- _TASK INSTRUCTIONS_
If a line in the records below holds the word "agent", copy it.
+-------+
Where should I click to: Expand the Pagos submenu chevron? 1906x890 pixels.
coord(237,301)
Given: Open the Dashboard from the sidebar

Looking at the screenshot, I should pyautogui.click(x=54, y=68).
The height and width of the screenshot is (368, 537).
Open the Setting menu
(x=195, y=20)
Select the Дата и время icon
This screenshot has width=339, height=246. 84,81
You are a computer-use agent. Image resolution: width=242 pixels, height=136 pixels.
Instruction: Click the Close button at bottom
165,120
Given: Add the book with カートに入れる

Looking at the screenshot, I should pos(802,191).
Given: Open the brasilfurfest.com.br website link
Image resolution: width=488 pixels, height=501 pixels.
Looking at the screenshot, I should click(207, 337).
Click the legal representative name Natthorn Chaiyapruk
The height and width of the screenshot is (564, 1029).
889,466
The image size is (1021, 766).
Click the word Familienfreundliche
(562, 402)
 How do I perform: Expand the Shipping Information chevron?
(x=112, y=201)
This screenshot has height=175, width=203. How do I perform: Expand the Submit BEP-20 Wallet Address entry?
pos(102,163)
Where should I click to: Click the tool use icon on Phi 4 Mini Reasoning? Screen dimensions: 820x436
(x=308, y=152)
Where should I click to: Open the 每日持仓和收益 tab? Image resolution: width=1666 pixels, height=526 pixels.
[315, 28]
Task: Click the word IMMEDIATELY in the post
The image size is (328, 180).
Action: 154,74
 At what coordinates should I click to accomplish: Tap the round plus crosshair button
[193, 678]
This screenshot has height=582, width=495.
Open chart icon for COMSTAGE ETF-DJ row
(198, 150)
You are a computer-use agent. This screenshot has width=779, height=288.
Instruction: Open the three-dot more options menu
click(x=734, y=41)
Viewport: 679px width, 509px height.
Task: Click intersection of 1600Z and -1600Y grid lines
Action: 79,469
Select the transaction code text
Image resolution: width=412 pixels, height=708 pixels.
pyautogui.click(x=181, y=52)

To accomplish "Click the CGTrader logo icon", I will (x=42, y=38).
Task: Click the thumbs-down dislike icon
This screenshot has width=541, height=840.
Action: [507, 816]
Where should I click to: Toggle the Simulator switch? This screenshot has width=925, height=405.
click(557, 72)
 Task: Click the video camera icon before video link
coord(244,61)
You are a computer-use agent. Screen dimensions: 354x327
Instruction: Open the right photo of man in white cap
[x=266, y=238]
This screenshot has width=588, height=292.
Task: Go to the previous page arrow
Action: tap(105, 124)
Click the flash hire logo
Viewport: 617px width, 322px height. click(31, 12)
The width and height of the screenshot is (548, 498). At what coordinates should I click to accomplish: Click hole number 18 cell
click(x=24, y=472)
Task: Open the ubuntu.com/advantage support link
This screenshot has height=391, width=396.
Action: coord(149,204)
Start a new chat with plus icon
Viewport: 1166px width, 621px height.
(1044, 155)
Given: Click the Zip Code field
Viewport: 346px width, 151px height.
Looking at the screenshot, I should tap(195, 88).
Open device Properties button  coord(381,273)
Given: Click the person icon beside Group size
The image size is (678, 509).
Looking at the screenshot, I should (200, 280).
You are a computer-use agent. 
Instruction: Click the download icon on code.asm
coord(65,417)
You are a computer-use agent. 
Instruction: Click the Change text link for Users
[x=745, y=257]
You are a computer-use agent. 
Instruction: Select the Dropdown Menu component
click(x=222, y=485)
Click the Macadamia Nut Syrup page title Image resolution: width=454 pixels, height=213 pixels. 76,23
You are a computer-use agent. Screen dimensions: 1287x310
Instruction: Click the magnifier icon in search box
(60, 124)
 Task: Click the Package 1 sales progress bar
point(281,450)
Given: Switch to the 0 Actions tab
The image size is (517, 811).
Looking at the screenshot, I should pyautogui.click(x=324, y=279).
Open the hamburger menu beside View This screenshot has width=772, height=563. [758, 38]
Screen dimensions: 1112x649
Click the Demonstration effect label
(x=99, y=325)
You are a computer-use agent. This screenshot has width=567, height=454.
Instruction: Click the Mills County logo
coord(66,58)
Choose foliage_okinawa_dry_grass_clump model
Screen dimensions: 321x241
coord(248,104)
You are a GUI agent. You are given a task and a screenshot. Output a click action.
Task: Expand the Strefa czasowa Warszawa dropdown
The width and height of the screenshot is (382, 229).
+-------+
- _SOLUTION TO THE EXERCISE_
You are a computer-use agent. Image resolution: width=242 pixels, height=136 pixels.
You are a computer-use agent. This screenshot has width=779, height=288.
You are a computer-use agent. Screen dimensions: 354x327
You are a computer-use agent. 
You are a computer-use agent. 
You are a computer-use agent. 
You are a computer-use agent. Screen dimensions: 1287x310
You are a computer-use agent. This screenshot has width=567, height=454.
You are a GUI agent. You are given a task and a screenshot. Output a click action.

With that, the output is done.